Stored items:

┌──

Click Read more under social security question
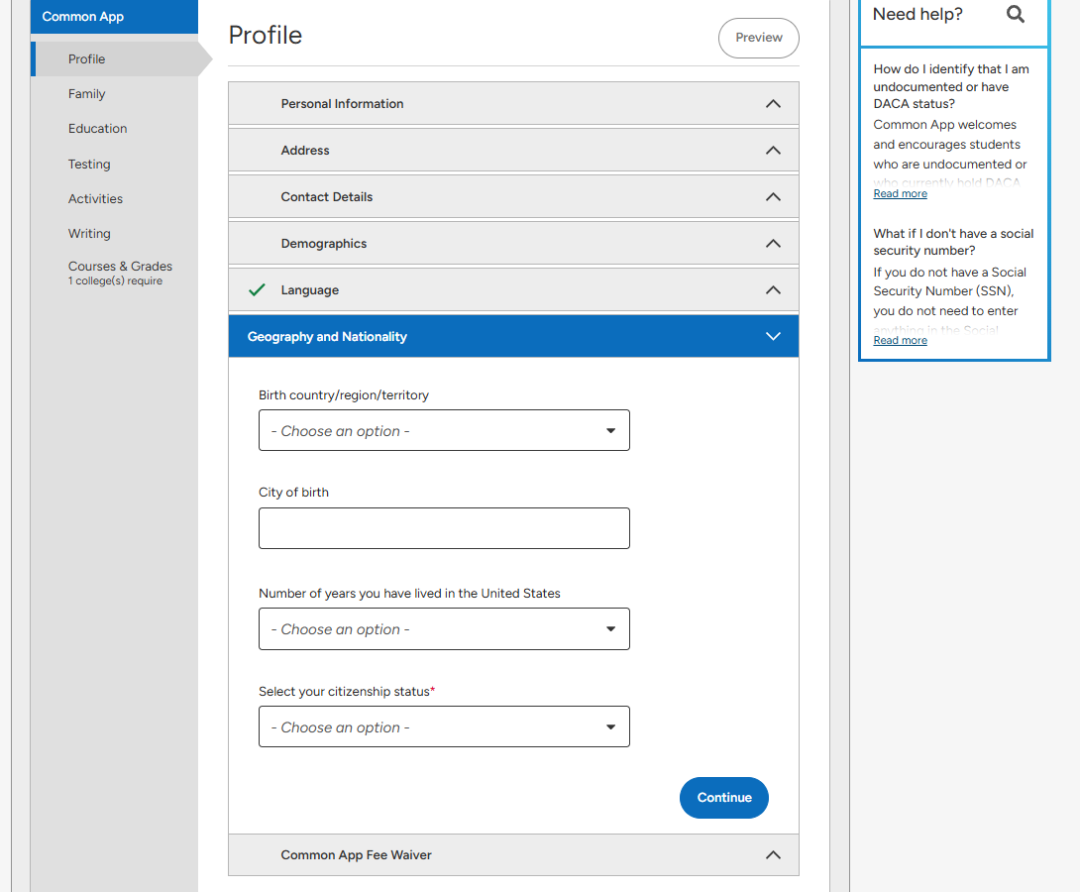1080x892 pixels. 900,340
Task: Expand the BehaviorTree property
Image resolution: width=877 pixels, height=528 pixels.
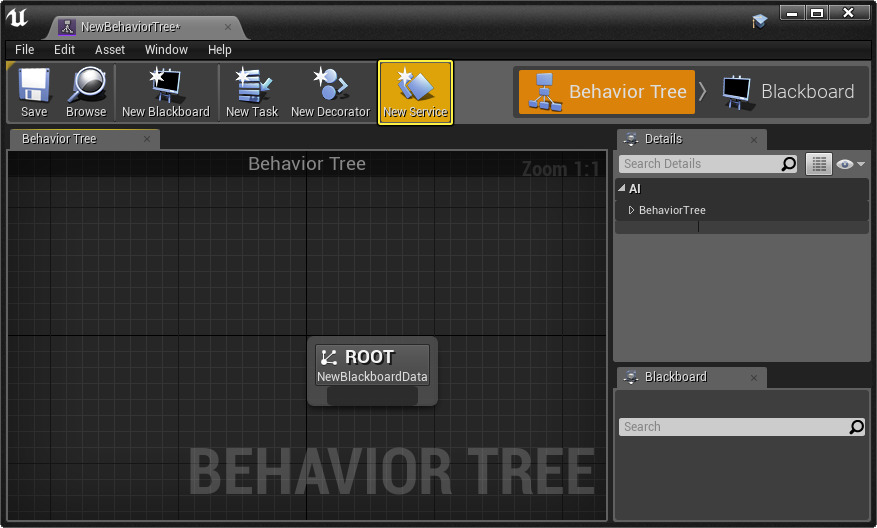Action: pyautogui.click(x=631, y=210)
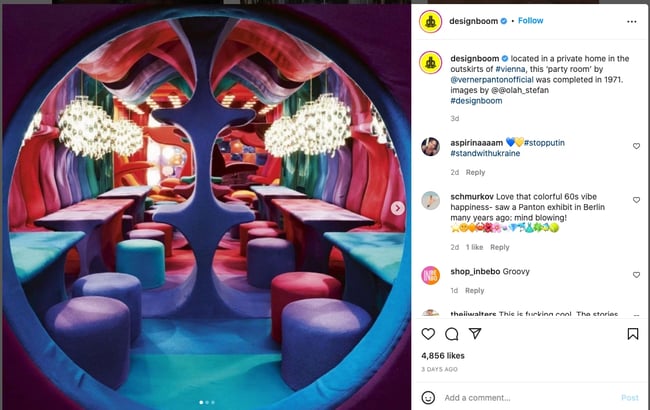Like shop_inbebo's Groovy comment
This screenshot has height=410, width=650.
(636, 275)
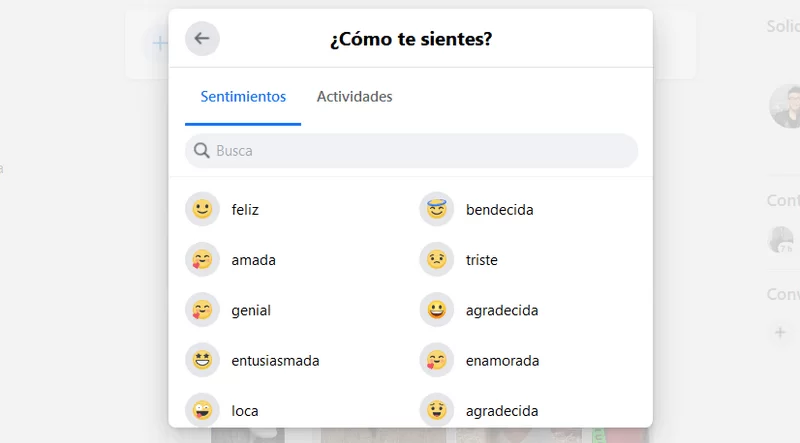
Task: Select the feeling labeled feliz
Action: [245, 209]
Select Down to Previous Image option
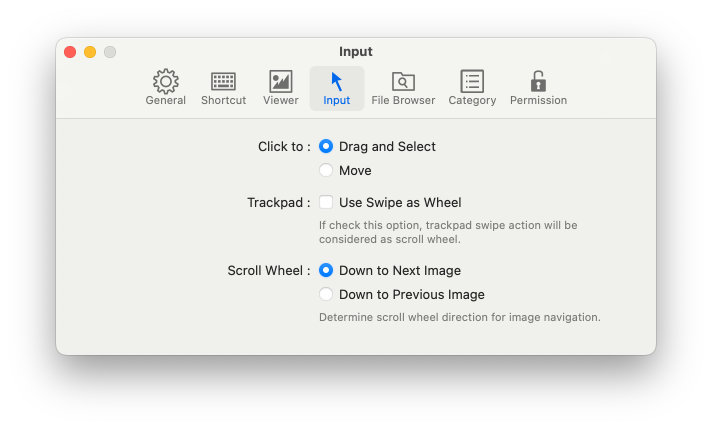Image resolution: width=712 pixels, height=429 pixels. click(x=326, y=294)
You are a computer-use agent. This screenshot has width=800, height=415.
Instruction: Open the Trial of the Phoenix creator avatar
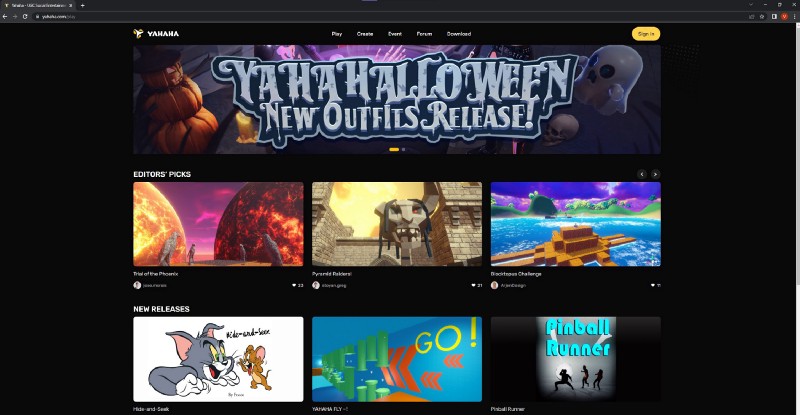point(137,285)
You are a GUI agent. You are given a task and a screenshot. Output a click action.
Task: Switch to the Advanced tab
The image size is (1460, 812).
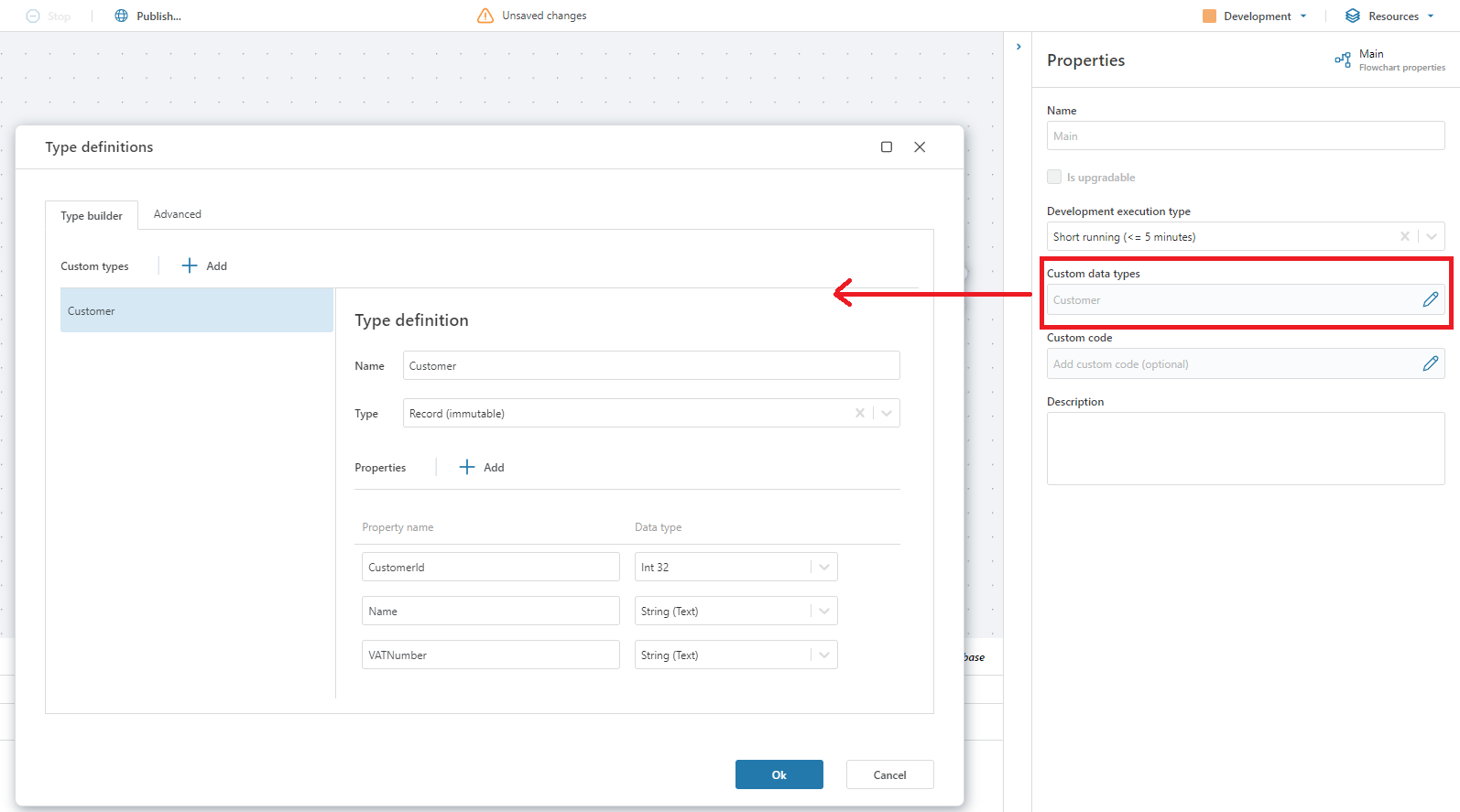click(x=177, y=214)
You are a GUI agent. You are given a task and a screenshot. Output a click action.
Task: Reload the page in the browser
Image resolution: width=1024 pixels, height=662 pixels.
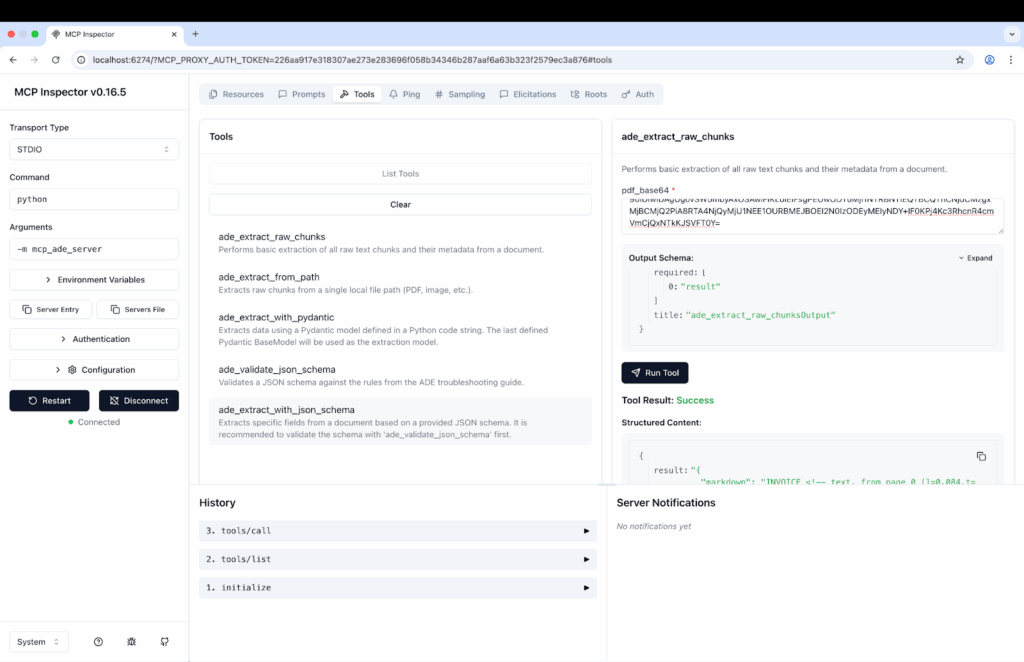tap(57, 60)
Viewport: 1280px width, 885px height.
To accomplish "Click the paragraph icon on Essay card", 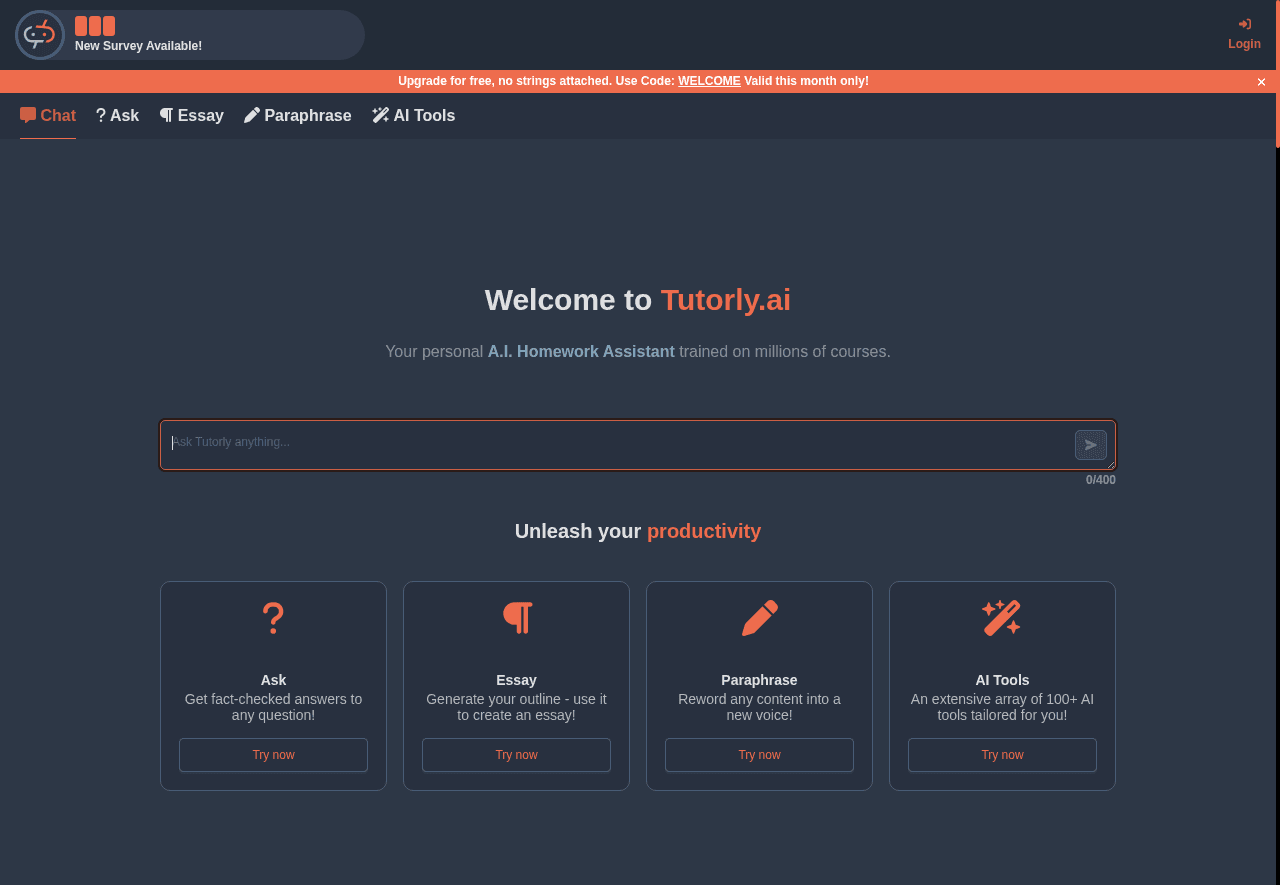I will tap(515, 617).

└──

TASK TO CARRY OUT: Your reply should be the lines of the records from the start through the line with "Task: Expand the BehaviorTree property", copied word for word, pictures omitted.

FINISHED TASK:
Click Read more under social security question
1080x892 pixels. 900,340
Task: Expand the BehaviorTree property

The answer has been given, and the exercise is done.